I've definitely downloaded folders with 100 items before. I think it might have to do with how big the individual files are because g drive won't create a zip that's larger than 2GB.

dublinben3y ago

In the future, you can use rclone to easily download entire folders from Google Drive.

https://rclone.org/

throwaway815233y ago

Hmm, thanks, that looks promising, but it appears to be an all singing all dancing complicated client that does two way transfers to gdrive and expects you to have a google account. I don't have a google account (don't want to enroll one), and am just trying to download a public folder that someone gave me a link to. I'll keep looking to see if I can find a way to use it.

a2tech3y ago· 3 in thread

Interesting that this was enabled with apparently no outreach. Maybe Google needed some of those employees that it recently laid off

londons_explore3y ago

And it would have been pretty simple to run a query for users with over 4 million objects, and fire off an email to them all saying "We are about to implement a limit, and you will be impacted. Here are potential workarounds/mitigations".

I suspect though that the simple process of dropping a few hundred customers who will be directly impacted an email requires approval from 27 middle managers, and it's easiest to just ignore them.

shadowgovt3y ago

More often, this kind of error out of Google comes from the left hand not knowing what the right hand is doing.

Joe or Jane Noogler has just been brought into the team, and their starting project was to improve indexing. They succeeded in doing so by attaching the Drive data to an indexing service created after Drive existed. It's working great and has a 10-20X speedup. But oops... That new indexing system has a 5-million-element hard limit built in, and nobody caught it until they went to production. J. Noogler is too new to have realized this could have been an issue so they never started the escalation / customer messaging processs.

hirako20003y ago

Precisely what I felt skimming through the comments on the issue.

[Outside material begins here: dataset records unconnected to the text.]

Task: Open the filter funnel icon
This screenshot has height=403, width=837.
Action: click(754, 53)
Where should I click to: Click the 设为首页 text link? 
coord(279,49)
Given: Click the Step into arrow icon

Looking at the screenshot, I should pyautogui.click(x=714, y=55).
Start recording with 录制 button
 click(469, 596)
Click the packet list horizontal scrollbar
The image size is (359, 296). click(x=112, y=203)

A lot of high scale businesses have taken a huge risk. A company like Google had over 10y long tenure engineers who were swept by the layoffs. The argument that the year prior was a hiring spree only makes it worse: now you have hands to throw at the problem but unlikely the right pairs, which, given the climate of job loss fear, aren't likely to admit they are incompetent.

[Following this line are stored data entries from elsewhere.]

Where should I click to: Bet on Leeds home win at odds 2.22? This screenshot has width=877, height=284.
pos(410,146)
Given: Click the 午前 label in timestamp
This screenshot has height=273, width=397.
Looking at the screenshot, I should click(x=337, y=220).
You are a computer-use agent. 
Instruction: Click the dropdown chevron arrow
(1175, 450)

Off topic, but this isn't an isolated case of mega size top tier companies seemingly dropping the ball more far often and/or with greater blast radius impacts. See github leaking secrets publicly on their own git repo.

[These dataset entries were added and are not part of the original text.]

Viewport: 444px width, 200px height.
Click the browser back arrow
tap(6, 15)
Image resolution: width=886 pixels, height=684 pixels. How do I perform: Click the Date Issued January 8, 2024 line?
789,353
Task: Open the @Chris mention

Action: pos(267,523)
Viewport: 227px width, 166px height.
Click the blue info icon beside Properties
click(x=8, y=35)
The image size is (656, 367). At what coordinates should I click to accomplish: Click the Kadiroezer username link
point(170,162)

Call me paranoid, but to me one of these things is going on:

1/ tipping point of too many under qualified for the job engineers running things, due to C-suites looking at keyboard monkeys the way they see factory workers, naively applying "cost cutting" measures, plucking through spreadsheets who "are the biggest seemingly disposable weights" and fire those as part of waves of x% layoffs

2/ Overworked remaining know-how crews - added the weight of dealing with inspiring politicians turned enginners for the juicy 200k + rsu package who, demand better articulated instructions, knowledge transfers and more comprehensive formal documentation materials, so that they too can shine too - on top. Competent folks having less and less time but more more tears and blue bags below their eyes finally realising that ain't worth it as it keeps getting worse anyway.

3/ sabotage

Or all those, since there could be some smowball effects there.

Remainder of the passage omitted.